> **Set problem 1**:
Reproduce the passage of the prepositions survey abstract that begins at the words "Prepositions are often" and stops after the words "Izumi et al.".
> **Set problem 2**:
Write the next part of the abstract on prepositions in computational linguistics, picking up from its final line.

> **Text**:
........

Publikation
Prepositions in Applications: A Survey and Introduction to the Special Issue
Timothy Baldwin; Valia Kordoni; Aline Villavicencio
In: Robert Dale (Hrsg.). Computational Linguistics (CL), Vol. 35, No. No. 2, Pages 119-149, MIT Press, 2009.
Zusammenfassung
Prepositions - as well as prepositional phrases (PPs) and markers of various sorts -
have a mixed history in computational linguistics (CL), as well as related fields such as
artificial intelligence, information retrieval (IR), and computational psycholinguistics:
On the one hand they have been championed as being vital to precise language understanding
(e.g., in information extraction), and on the other they have been ignored
on the grounds of being syntactically promiscuous and semantically vacuous, and
relegated to the ignominious rank of "stop word" (e.g., in text classification and IR).
Although NLP in general has benefitted from advances in those areas where prepositions
have received attention, there are still many issues to be addressed. For example,
in machine translation, generating a preposition (or "case marker" in languages such
as Japanese) incorrectly in the target language can lead to critical semantic divergences
over the source language string. Equivalently in information retrieval and information
extraction, it would seem desirable to be able to predict that book on NLP and book about
NLP mean largely the same thing, but paranoid about drugs and paranoid on drugs suggest
very different things.
Prepositions are often among the most frequent words in a language. For example,
based on the British National Corpus (BNC; Burnard 2000), four out of the top-ten
most-frequent words in English are prepositions (of, to, in, and for). In terms of both
parsing and generation, therefore, accurate models of preposition usage are essential to
avoid repeatedly making errors. Despite their frequency, however, they are notoriously
difficult to master, even for humans (Chodorow, Tetreault, and Han 2007). For example,
Lindstromberg (2001) estimates that less than 10% of upper-level English as a Second
Language (ESL) students can use and understand prepositions correctly, and Izumi et al.

........

> **Records**:

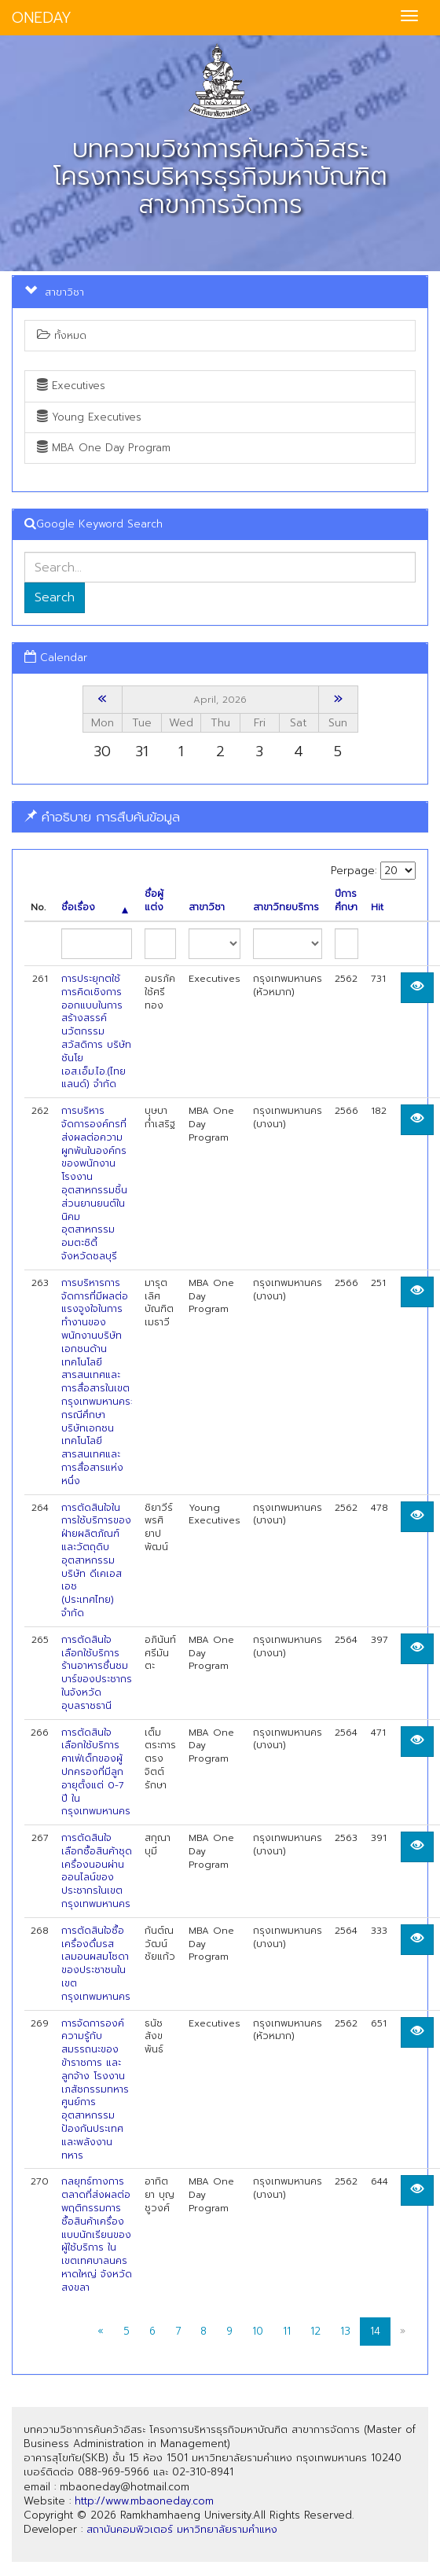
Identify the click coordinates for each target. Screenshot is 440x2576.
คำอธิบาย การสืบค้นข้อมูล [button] (102, 817)
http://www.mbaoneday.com (144, 2500)
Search (55, 597)
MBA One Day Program (103, 447)
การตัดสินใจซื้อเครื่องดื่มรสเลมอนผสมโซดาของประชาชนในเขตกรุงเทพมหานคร (95, 1964)
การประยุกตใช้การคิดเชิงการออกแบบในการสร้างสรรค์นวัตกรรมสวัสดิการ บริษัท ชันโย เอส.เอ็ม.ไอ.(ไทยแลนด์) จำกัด (96, 1031)
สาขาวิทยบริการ (286, 907)
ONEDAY (42, 17)
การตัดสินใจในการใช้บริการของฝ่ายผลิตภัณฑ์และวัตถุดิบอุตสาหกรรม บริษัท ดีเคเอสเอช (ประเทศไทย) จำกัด (96, 1560)
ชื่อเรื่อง (94, 907)
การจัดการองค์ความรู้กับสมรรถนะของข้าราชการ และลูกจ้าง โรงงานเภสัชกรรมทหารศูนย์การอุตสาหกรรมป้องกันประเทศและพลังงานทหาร (95, 2089)
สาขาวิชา (207, 907)
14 (375, 2331)
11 (287, 2331)
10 (257, 2331)
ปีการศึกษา (346, 900)
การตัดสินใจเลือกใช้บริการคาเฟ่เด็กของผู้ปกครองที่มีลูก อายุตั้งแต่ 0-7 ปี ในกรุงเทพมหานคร (95, 1772)
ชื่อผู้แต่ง (154, 900)
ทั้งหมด (61, 335)
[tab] (220, 817)
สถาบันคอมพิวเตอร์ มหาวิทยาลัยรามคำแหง (181, 2529)
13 (345, 2331)
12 (315, 2331)
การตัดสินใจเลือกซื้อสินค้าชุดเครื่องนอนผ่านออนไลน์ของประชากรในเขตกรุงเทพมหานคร (96, 1871)
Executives (71, 385)
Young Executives (89, 417)
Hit (377, 907)
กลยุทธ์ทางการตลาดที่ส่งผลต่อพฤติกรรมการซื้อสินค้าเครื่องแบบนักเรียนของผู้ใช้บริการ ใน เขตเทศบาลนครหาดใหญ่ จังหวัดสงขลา (96, 2234)
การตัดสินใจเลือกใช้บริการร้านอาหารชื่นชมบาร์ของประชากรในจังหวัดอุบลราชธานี (96, 1673)
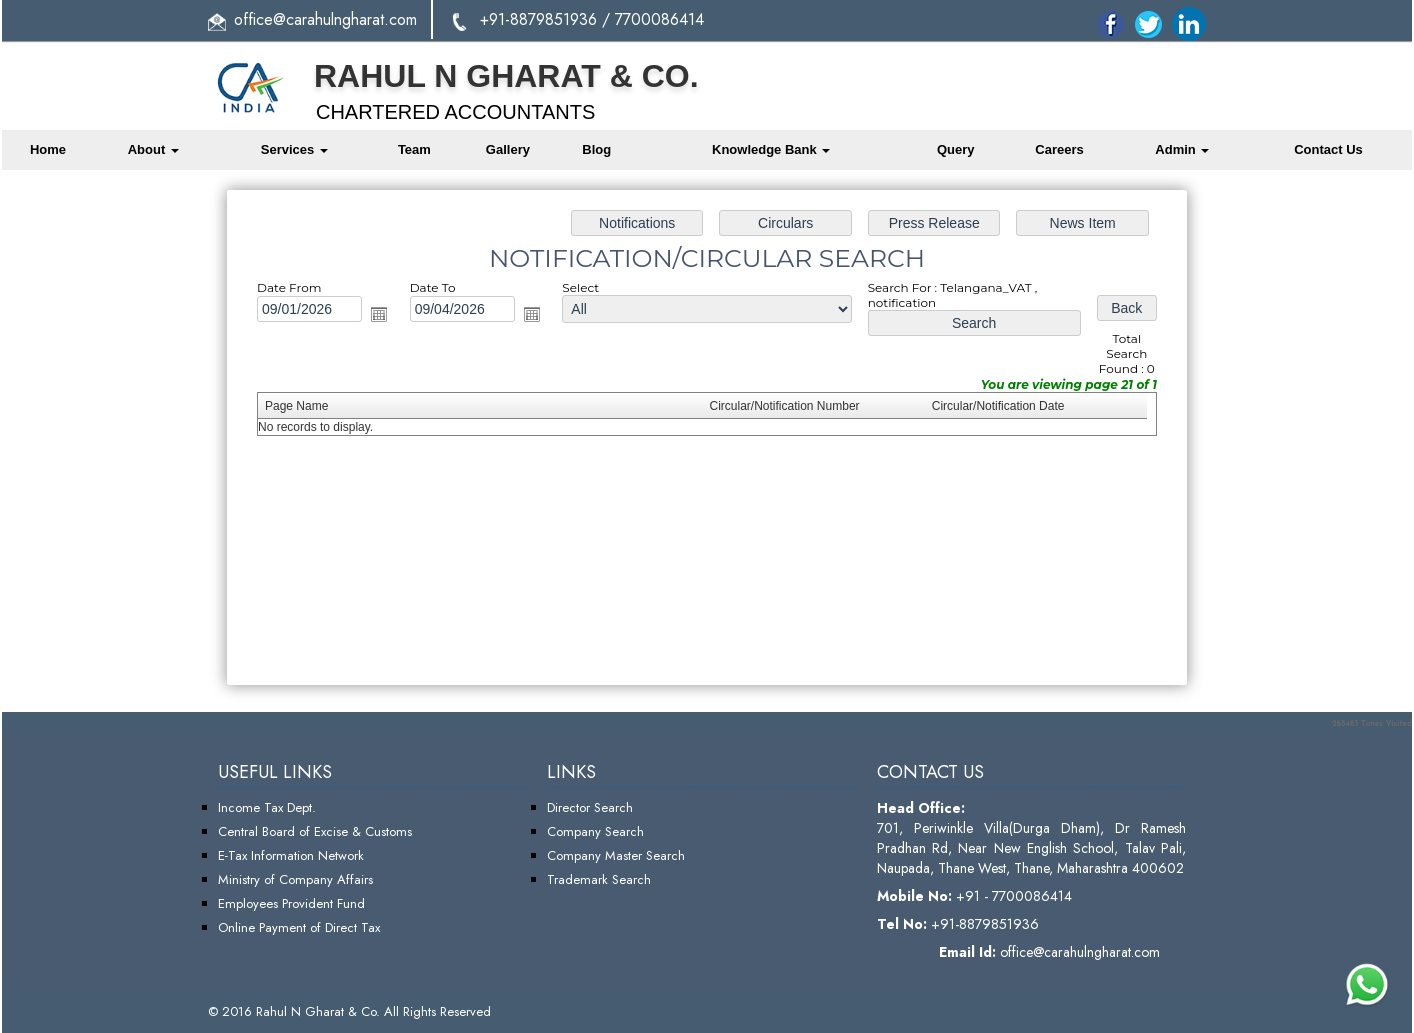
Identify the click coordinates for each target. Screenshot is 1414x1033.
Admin (1182, 149)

........

> **Reply 1**:
Prepositions are often among the most frequent words in a language. For example,
based on the British National Corpus (BNC; Burnard 2000), four out of the top-ten
most-frequent words in English are prepositions (of, to, in, and for). In terms of both
parsing and generation, therefore, accurate models of preposition usage are essential to
avoid repeatedly making errors. Despite their frequency, however, they are notoriously
difficult to master, even for humans (Chodorow, Tetreault, and Han 2007). For example,
Lindstromberg (2001) estimates that less than 10% of upper-level English as a Second
Language (ESL) students can use and understand prepositions correctly, and Izumi et al.

> **Reply 2**:
(2003) reported error rates of English preposition usage by Japanese speakers of up
to 10%.
The purpose of this special issue is to showcase recent research on prepositions
across the spectrumof computational linguistics, focusing on computational syntax and
semantics. More importantly, however, we hope to reignite interest in the systematic
treatment of prepositions in applications. To this end, this article is intended to present
a cross-section view of research on prepositions and their use in NLP applications. We
begin by outlining the syntax of prepositions and its relevance to NLP applications,
focusing on PP attachment and prepositions in multiword expressions (Section 2). Next,
we discuss formal and lexical semantic aspects of prepositions, and again their relevance
to NLP applications (Section 3), and describe instances of applied research where
prepositions have featured prominently (Section 4). Finally,we outline the contributions
of the papers included in this special issue (Section 5) and conclude with a discussion of
research areas relevant to prepositions which we believe are ripe for further exploration
(Section 6).